▶ [YOUR GOAL] Can you repeat every line of the listing below word for word, leaving out the pictures?

[Stored data entries]
# # # # # # #
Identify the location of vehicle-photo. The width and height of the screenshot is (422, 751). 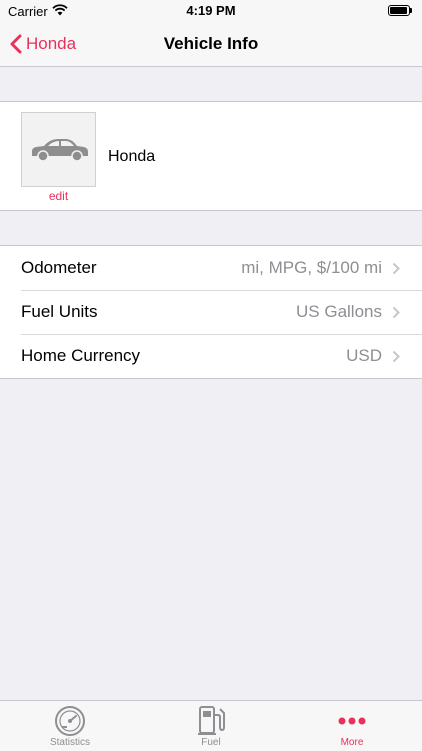
(58, 150).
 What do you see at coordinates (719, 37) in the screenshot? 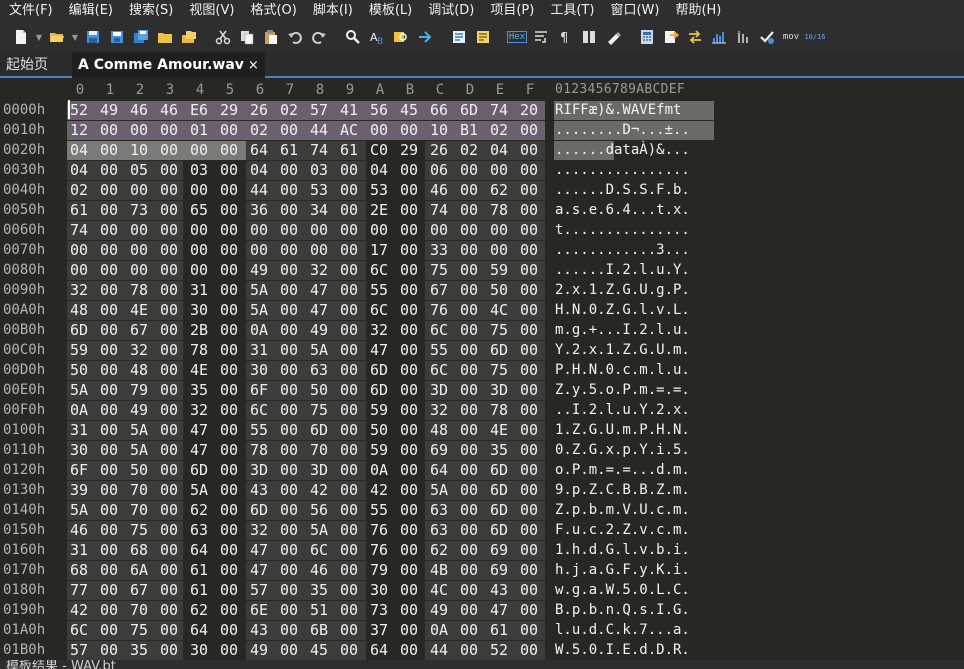
I see `histogram-icon` at bounding box center [719, 37].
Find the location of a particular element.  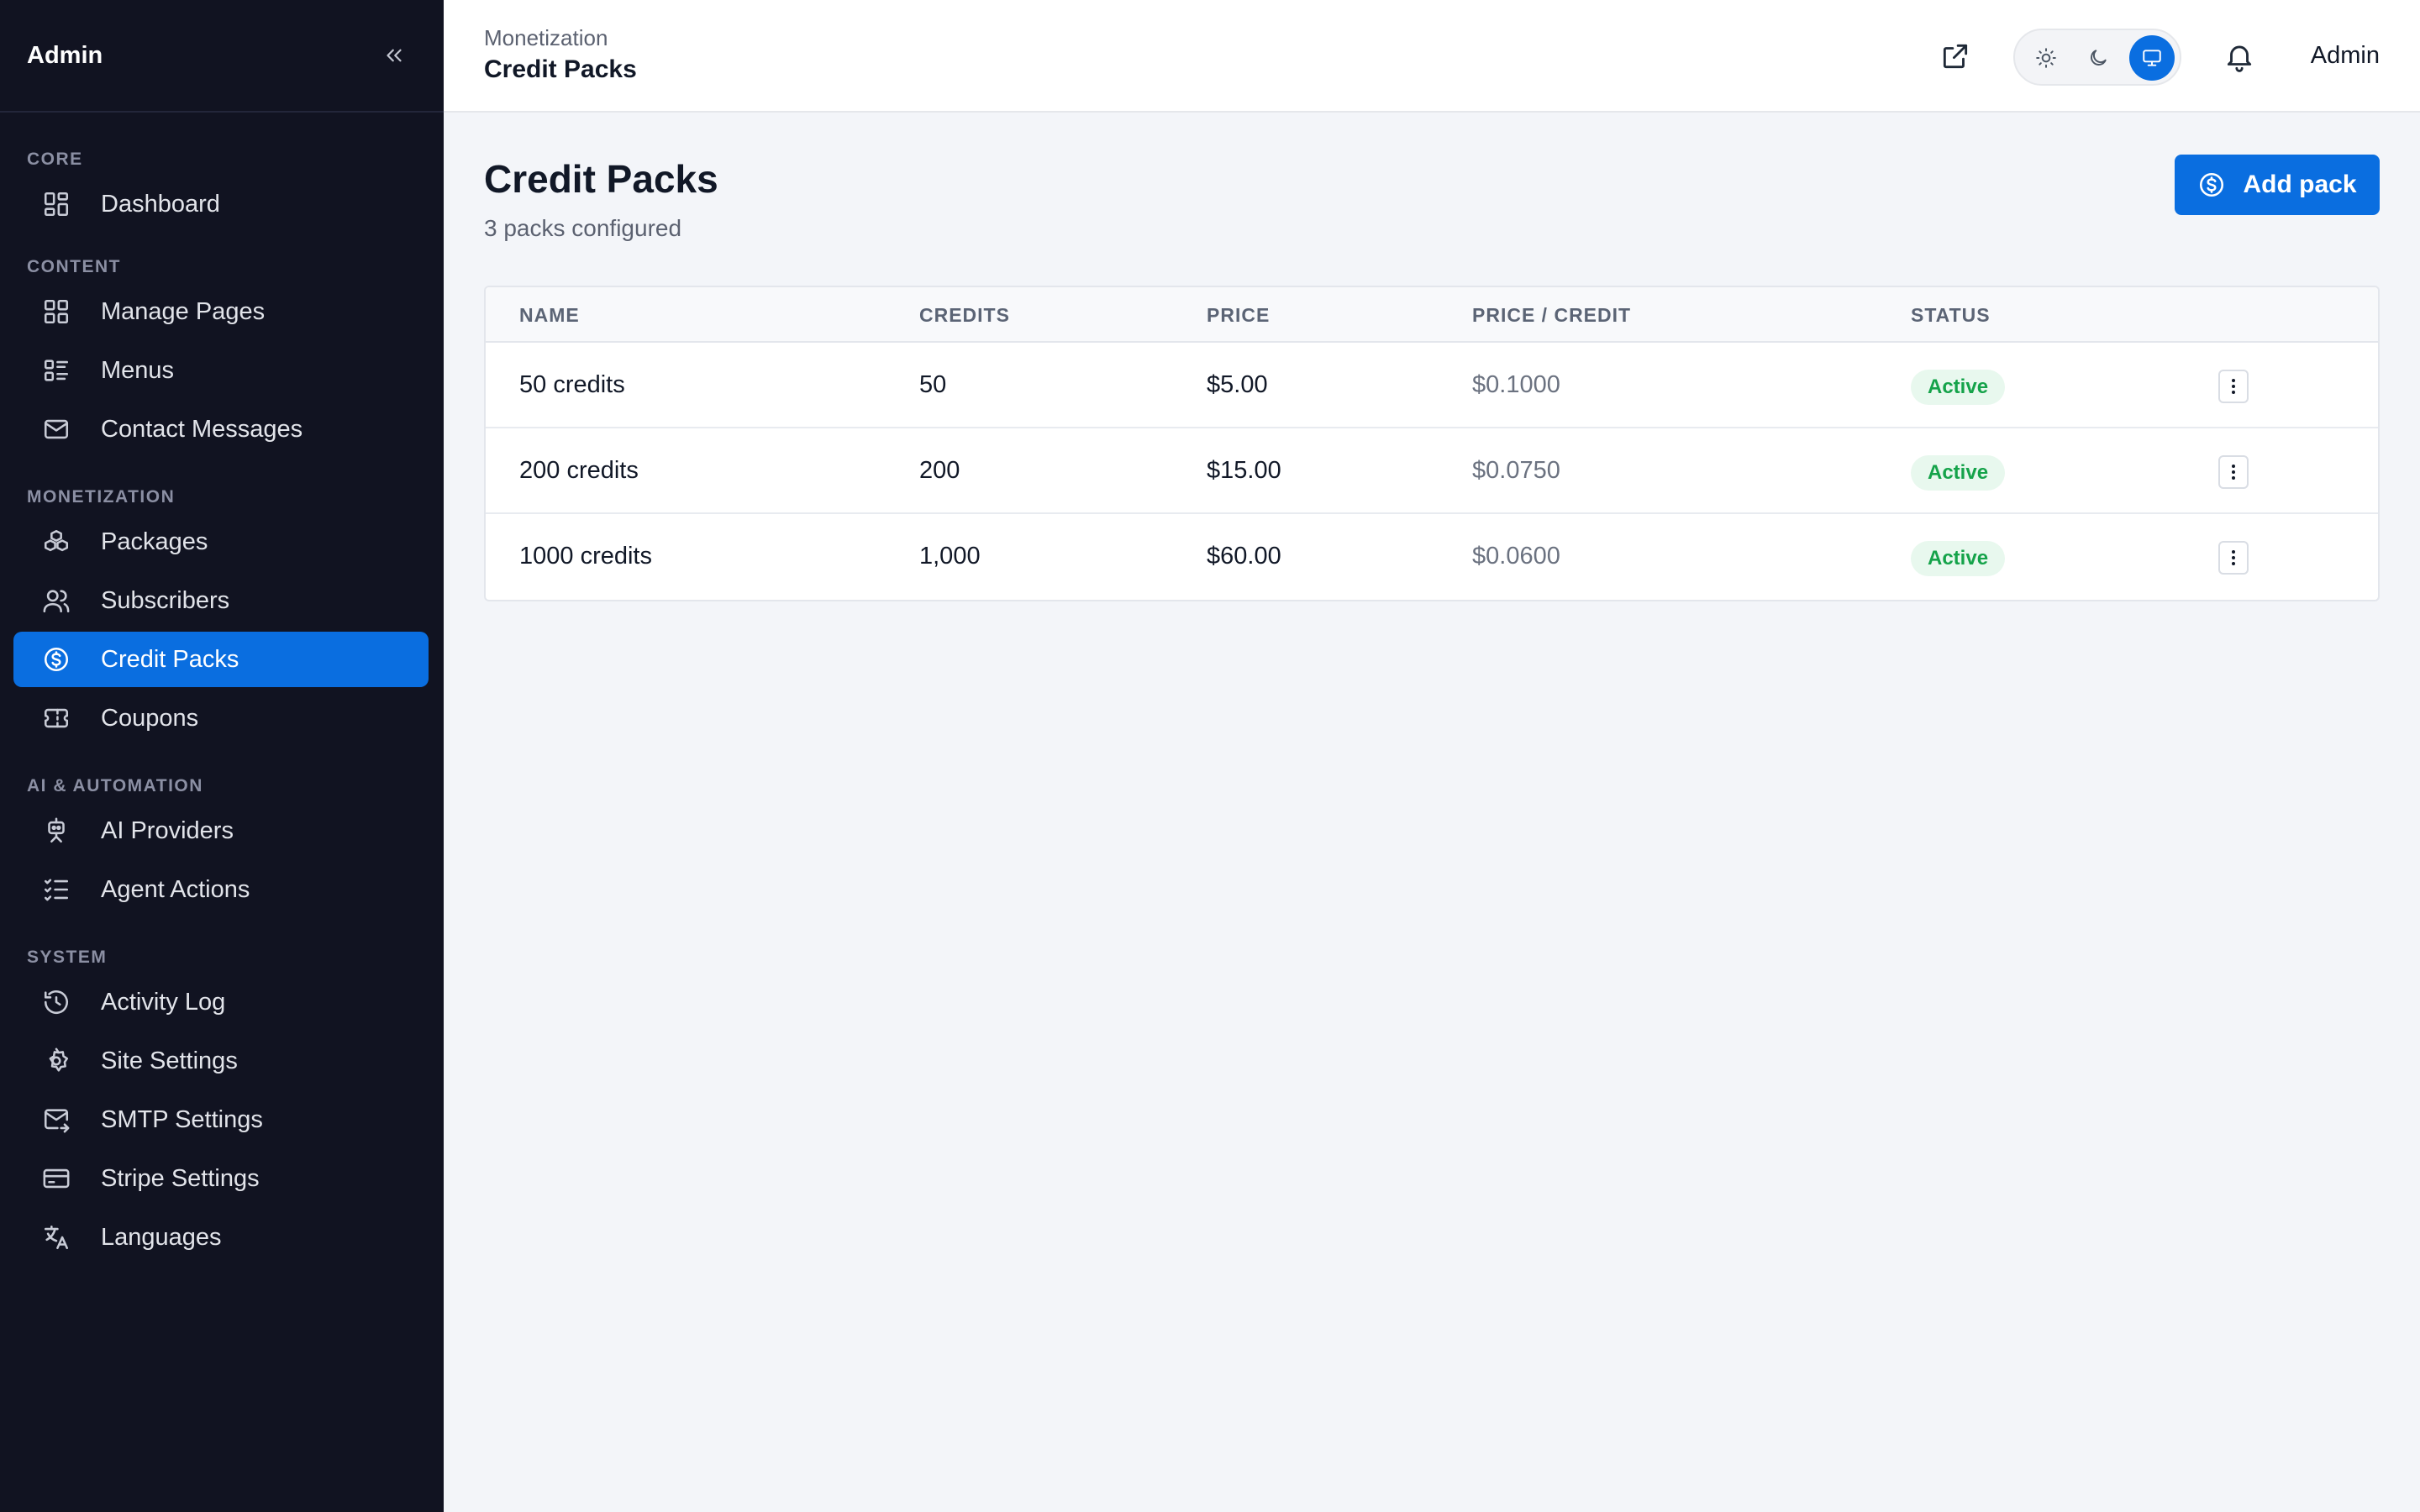

sidebar-header: Admin is located at coordinates (222, 56).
# # # # # # #
▶ [SOLUTION TO THE EXERCISE]
Identify the location of vehicle-photo. The width and height of the screenshot is (422, 751). 
(58, 150).
 What do you see at coordinates (719, 37) in the screenshot? 
I see `histogram-icon` at bounding box center [719, 37].
Find the location of a particular element.  

sidebar-header: Admin is located at coordinates (222, 56).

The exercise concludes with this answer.